◆ **What to do**
Give only the number of lines in the records below that contain the word "computer".

Stored items

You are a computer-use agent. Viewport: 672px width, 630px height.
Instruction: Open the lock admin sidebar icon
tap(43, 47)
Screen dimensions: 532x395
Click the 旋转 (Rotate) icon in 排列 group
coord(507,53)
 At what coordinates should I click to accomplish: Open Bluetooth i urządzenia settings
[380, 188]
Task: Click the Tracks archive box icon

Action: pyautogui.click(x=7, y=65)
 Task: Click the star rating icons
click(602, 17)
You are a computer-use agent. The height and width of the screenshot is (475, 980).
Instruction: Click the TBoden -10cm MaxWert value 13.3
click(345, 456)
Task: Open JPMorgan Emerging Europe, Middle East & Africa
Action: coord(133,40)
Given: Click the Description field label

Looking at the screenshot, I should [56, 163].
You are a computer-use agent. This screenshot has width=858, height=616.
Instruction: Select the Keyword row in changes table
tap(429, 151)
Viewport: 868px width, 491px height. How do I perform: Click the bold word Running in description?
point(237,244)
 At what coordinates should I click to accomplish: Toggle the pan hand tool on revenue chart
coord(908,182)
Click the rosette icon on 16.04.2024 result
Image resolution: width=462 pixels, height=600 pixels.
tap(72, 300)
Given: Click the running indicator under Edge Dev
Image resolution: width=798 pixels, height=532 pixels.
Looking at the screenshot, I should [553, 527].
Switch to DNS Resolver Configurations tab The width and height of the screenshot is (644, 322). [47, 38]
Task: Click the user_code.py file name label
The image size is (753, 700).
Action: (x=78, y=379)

◆ **Solution to this task**
3